Top of Entries shown

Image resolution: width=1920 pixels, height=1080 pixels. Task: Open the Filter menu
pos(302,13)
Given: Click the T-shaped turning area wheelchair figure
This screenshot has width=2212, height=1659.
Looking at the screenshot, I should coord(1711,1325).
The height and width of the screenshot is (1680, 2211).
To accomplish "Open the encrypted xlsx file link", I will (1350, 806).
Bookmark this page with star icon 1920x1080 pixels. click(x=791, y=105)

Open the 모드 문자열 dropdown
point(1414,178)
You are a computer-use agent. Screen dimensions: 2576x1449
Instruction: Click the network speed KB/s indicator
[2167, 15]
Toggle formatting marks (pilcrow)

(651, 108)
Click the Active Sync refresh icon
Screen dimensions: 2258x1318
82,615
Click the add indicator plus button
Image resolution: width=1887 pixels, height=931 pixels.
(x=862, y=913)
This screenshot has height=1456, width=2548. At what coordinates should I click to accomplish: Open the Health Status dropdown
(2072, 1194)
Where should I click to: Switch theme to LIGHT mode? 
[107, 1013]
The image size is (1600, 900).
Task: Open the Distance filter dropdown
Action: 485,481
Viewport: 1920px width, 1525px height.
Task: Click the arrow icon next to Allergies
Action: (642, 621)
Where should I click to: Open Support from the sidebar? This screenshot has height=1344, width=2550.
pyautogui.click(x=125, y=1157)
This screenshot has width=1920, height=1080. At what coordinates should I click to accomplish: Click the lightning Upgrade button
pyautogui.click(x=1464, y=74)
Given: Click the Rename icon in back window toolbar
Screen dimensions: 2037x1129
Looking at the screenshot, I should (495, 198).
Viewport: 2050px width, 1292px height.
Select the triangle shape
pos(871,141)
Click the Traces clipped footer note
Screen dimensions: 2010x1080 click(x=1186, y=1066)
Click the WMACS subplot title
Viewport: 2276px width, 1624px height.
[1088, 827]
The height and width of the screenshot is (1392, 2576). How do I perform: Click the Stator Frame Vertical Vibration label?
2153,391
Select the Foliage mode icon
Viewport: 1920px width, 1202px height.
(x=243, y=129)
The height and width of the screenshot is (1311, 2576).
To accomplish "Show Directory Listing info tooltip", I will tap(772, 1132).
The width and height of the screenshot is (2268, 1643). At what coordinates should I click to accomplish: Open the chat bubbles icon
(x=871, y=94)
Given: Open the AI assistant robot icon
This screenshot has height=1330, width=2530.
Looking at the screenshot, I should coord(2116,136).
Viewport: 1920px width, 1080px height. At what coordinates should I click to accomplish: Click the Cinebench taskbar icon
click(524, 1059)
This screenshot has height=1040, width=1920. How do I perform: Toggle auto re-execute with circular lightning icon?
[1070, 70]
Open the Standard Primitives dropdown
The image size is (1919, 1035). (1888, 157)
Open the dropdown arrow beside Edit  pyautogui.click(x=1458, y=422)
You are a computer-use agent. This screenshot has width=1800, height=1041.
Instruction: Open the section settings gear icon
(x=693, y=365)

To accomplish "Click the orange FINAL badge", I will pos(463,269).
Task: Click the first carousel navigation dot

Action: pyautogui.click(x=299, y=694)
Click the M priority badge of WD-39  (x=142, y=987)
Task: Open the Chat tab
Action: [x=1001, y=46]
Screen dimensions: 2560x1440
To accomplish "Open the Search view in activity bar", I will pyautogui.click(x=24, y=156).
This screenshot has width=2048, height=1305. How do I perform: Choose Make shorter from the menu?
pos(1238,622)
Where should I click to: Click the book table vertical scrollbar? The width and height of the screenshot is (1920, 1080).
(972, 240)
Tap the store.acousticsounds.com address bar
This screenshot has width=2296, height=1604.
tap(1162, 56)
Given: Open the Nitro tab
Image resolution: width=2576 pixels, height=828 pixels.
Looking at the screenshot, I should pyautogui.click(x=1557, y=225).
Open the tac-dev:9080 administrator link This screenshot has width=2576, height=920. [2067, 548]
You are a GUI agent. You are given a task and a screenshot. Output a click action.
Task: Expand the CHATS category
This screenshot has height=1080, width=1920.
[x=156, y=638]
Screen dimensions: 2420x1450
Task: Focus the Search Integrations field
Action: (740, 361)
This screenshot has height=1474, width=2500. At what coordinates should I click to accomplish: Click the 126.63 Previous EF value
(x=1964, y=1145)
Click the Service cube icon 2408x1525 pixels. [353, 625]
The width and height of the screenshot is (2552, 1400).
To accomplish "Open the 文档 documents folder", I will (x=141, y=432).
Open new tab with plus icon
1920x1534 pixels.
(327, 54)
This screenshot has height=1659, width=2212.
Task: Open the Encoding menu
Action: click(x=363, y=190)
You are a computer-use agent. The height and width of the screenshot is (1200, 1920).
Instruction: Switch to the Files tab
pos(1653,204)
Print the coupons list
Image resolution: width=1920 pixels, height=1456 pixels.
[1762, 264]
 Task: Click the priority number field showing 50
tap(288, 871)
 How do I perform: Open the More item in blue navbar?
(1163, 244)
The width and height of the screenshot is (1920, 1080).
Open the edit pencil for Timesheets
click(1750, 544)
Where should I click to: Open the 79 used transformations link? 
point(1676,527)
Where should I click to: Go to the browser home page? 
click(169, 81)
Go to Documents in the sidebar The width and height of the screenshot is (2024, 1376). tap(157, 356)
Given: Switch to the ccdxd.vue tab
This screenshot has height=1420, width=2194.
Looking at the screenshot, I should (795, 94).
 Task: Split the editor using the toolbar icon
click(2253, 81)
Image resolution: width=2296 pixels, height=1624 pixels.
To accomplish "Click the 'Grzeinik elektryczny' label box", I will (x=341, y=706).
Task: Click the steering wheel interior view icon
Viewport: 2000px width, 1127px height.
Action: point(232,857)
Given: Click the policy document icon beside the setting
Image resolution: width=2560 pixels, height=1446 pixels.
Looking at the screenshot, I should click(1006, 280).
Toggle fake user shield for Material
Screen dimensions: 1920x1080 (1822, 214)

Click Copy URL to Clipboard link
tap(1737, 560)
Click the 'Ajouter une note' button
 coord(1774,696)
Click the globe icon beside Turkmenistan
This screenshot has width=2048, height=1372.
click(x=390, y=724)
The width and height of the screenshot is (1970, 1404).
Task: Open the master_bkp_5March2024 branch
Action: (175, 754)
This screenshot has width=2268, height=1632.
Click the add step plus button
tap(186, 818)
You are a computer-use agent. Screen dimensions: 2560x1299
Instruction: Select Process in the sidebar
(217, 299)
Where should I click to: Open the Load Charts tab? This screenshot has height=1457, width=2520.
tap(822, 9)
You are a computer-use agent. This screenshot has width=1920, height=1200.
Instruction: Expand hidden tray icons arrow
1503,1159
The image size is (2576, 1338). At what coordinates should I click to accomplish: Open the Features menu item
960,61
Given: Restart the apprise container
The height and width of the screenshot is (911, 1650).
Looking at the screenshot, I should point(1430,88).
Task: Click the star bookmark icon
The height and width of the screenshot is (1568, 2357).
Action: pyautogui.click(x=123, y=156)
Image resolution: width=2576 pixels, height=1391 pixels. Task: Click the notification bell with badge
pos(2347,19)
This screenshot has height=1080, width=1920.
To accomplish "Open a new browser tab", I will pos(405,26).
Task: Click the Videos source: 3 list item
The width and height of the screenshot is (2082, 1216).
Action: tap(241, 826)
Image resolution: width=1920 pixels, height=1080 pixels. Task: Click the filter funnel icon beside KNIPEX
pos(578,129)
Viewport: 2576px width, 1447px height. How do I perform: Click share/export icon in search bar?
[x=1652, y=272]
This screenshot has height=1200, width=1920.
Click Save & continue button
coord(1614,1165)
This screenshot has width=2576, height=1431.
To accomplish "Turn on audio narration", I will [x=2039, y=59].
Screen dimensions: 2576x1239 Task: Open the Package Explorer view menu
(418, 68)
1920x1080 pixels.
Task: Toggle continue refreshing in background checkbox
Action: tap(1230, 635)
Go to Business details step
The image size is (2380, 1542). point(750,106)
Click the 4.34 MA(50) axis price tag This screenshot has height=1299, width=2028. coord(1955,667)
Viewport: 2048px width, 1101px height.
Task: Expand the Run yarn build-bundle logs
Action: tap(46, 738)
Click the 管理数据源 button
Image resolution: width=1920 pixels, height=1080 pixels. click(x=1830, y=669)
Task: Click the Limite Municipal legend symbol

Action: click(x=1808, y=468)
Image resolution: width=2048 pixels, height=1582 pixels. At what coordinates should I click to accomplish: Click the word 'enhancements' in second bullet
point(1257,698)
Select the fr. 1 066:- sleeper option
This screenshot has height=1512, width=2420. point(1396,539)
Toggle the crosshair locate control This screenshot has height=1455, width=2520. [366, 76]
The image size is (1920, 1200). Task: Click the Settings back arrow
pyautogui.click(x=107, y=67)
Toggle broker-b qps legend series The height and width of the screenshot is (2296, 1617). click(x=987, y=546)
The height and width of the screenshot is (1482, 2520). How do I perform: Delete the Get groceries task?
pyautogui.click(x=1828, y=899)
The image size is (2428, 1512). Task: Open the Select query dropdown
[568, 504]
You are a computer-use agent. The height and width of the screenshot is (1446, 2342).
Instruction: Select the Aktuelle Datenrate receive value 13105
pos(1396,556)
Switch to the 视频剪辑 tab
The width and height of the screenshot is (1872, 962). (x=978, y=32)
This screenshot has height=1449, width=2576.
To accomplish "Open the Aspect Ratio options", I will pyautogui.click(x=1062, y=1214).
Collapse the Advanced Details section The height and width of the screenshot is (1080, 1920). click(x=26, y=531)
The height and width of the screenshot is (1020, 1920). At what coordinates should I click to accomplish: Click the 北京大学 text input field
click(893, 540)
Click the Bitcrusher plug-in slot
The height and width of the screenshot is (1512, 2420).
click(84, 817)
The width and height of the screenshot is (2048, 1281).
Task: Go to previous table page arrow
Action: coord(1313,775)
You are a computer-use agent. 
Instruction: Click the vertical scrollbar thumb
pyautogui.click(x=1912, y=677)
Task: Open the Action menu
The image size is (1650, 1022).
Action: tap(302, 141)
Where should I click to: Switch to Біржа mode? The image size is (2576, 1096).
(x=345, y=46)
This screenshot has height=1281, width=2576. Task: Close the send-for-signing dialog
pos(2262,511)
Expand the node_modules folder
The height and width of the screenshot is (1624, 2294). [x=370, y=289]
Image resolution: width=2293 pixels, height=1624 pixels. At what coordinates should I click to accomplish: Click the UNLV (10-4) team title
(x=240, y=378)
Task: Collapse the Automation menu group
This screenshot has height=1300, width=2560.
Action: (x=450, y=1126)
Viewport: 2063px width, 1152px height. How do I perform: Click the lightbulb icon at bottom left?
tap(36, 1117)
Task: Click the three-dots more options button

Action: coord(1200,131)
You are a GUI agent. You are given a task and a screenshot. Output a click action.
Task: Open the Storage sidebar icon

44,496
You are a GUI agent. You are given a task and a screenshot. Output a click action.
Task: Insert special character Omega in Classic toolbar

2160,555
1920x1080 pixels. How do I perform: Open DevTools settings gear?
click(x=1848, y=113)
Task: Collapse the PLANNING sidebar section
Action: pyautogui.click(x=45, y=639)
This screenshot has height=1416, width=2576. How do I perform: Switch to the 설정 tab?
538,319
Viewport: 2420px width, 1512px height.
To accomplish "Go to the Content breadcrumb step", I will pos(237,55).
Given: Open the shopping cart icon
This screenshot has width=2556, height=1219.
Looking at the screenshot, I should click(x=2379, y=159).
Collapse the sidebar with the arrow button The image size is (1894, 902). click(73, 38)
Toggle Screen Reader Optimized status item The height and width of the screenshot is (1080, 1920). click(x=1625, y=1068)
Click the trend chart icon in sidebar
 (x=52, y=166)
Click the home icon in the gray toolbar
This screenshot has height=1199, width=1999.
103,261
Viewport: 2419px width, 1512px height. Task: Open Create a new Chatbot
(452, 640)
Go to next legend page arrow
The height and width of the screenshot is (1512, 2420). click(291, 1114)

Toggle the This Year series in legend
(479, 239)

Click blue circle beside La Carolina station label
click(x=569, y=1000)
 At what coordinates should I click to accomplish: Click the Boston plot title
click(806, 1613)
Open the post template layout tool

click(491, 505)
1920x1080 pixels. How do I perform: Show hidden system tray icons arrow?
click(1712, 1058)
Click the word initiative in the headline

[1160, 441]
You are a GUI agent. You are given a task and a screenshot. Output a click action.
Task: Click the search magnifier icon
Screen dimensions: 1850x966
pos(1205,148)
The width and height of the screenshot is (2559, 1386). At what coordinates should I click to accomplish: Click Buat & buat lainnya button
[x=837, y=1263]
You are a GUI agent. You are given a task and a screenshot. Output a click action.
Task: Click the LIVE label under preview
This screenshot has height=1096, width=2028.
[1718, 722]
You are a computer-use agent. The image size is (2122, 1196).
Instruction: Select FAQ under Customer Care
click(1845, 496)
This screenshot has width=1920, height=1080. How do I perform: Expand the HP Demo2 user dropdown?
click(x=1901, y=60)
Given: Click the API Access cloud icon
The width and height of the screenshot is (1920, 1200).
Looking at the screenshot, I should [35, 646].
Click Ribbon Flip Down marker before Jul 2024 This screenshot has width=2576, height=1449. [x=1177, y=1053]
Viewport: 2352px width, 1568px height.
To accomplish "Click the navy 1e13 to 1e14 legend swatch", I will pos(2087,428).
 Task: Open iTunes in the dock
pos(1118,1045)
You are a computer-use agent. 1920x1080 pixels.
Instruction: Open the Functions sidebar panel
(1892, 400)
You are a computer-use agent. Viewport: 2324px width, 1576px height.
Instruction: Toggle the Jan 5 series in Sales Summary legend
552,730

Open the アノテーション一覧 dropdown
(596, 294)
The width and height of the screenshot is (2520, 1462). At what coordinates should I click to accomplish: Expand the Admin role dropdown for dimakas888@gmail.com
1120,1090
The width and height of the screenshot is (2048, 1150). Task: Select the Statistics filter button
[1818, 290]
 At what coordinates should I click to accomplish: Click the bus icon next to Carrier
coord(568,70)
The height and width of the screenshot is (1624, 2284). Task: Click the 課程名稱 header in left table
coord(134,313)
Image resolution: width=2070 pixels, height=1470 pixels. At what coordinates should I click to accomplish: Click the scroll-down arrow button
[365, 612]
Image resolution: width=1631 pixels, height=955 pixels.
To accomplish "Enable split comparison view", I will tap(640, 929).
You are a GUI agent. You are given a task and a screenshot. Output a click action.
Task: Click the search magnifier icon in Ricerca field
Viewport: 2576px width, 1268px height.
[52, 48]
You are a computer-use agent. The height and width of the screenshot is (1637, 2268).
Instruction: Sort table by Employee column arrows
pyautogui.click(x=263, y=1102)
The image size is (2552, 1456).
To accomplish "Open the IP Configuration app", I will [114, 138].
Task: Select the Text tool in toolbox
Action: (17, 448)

Bottom of Entries shown

_Required work_
Please retype the top of the data exactly, down to and including the line that holds "The height and width of the screenshot is (1680, 2211).", and nothing further.

_Exercise result_
Image resolution: width=1920 pixels, height=1080 pixels. Task: Open the Filter menu
pos(302,13)
Given: Click the T-shaped turning area wheelchair figure
This screenshot has width=2212, height=1659.
Looking at the screenshot, I should coord(1711,1325).
The height and width of the screenshot is (1680, 2211).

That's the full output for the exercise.